**PROBLEMS TO SOLVE:**
1. Please reproduce the part of the article on SpaceX's workforce starting with "In a court filing" and going on through "across five states.", word for word.
2. Continue the article on SpaceX's workforce from its last sentence.

**EXERCISE PASSAGE:**

▽

SpaceX has nearly
10,000 employees as it ramps up its Starlink rollout, court documents show
Court filings show
SpaceX has more than 9,500 employees on its payroll.
SpaceX, which Musk
founded in 2002, says it is the largest satellite operator in the world.
There are more
than 100 vacancies advertised on its website.
Elon Musk's
aerospace company SpaceX is nearing a 10,000-strong workforce as it ramps
up its Starlink rollout.
In a court filing
on February 26 as part of the company's battle with the Department of
Justice over alleged hiring discrimination, SpaceX said it "has over
9,500 employees on its payroll." It has more than 100 vacancies listed
on its website.
In the US alone,
SpaceX has staff at least 10 sites across five states.
SpaceX, which Musk
founded in 2002, is the operator of the world's largest commercial
satellite constellation. Data from a huge COVID-19 study the company took
part in suggests its workforce is young and overwhelmingly male.
Around 4,300
employees signed up to give monthly blood samples so they could be tested
for antibodies from April 2020 onwards. The study sample was 84.3% male
with a median age of 32 - although the age range spanned from 18 to 71.

△

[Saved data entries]
▽

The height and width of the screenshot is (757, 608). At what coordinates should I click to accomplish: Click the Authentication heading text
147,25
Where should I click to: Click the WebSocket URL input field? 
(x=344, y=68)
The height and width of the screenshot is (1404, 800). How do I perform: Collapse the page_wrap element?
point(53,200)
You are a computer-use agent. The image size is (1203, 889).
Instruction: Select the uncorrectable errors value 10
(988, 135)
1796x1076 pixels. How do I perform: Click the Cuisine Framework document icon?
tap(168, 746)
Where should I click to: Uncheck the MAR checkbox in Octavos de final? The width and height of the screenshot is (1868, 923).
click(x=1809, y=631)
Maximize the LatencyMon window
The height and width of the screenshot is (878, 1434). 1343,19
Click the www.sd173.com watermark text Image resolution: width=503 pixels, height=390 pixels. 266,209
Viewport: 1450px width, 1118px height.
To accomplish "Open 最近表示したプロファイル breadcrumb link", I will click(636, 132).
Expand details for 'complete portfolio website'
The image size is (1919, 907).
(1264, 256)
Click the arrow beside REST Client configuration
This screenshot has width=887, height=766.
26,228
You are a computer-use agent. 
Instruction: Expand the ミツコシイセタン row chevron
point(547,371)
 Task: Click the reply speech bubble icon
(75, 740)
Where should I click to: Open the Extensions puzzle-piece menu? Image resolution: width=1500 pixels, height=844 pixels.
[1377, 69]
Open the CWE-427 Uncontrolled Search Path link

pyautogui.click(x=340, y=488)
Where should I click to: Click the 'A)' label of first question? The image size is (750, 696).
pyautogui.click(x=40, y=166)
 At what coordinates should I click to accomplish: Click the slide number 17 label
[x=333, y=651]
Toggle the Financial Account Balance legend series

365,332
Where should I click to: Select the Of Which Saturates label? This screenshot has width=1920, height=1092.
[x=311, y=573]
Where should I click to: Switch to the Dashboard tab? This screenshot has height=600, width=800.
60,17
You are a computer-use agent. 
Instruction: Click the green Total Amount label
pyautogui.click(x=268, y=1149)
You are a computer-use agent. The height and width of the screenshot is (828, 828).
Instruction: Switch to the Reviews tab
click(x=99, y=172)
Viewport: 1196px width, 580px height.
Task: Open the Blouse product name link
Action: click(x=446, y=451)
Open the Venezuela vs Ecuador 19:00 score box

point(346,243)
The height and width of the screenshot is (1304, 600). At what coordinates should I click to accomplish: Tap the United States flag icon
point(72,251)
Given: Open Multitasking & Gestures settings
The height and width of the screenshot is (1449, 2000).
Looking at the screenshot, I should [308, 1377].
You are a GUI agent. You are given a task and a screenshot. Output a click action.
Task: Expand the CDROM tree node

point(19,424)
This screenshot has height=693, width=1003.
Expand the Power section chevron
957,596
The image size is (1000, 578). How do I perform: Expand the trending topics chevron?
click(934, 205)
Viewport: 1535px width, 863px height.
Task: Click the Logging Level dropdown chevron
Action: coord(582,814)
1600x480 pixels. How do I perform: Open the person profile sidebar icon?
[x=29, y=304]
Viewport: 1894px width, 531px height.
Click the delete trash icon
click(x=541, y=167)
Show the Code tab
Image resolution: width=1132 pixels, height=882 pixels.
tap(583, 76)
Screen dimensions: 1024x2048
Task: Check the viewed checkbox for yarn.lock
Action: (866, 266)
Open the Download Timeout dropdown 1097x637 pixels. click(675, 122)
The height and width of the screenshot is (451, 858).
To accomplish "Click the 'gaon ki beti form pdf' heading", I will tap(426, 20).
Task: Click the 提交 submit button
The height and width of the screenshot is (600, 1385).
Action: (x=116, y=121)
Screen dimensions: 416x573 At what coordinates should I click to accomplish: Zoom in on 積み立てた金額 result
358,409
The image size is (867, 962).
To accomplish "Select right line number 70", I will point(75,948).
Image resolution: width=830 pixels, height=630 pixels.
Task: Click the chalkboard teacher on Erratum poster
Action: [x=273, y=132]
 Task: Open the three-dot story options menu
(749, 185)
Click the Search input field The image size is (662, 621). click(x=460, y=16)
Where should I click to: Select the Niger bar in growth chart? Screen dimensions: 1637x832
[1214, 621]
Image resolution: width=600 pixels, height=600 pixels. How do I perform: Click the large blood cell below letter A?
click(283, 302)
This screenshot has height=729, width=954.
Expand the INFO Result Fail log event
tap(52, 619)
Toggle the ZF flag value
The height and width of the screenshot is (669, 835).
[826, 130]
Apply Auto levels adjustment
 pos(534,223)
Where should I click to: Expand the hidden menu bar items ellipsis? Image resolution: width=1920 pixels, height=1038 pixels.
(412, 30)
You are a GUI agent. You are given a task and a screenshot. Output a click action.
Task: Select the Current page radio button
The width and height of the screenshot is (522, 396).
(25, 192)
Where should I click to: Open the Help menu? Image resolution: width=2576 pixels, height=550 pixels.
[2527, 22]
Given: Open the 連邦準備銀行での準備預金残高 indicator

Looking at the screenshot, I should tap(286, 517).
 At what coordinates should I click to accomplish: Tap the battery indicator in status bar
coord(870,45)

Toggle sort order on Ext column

△

**ANSWERS TO THIS EXERCISE:**
1.
In a court filing
on February 26 as part of the company's battle with the Department of
Justice over alleged hiring discrimination, SpaceX said it "has over
9,500 employees on its payroll." It has more than 100 vacancies listed
on its website.
In the US alone,
SpaceX has staff at least 10 sites across five states.

2.
SpaceX appears to
be a popular place to work overall. Part of the reason is due to the perks
employees are entitled to, from in-house massage therapists to private
talks by celebrities.
Yet, Musk's
employees still live in fear of his ever-changing moods, according to
Vanity Fair's Nick Bilton. Staff told the publication they felt nervous
about Musk's Twitter habit and closely watched his mood so they could use
it to their advantage.
"On [SpaceX]
launch days, you have everyone at Tesla tuned in to see if the launch is
successful, not because we are vested in the rockets, but because it
directly impacts Elon's mood for the next few days," a Tesla executive
told Vanity Fair. "If there was a failure on a launch, there'd be hell
to pay; you didn't want to have a phone call set up with Elon
afterward."
It was recently
reported that in SpaceX's earliest days, rocket engineers were occasionally
left to starve due to food shipment failures, back when they were living on
a Pacific Island to prepare for a launch, leading them to mutiny.
"We were just
wild animals on the island, waiting for food," Ed Thomas, a SpaceX
technician at the time, told the senior space editor at Ars Technica, Eric
Berger.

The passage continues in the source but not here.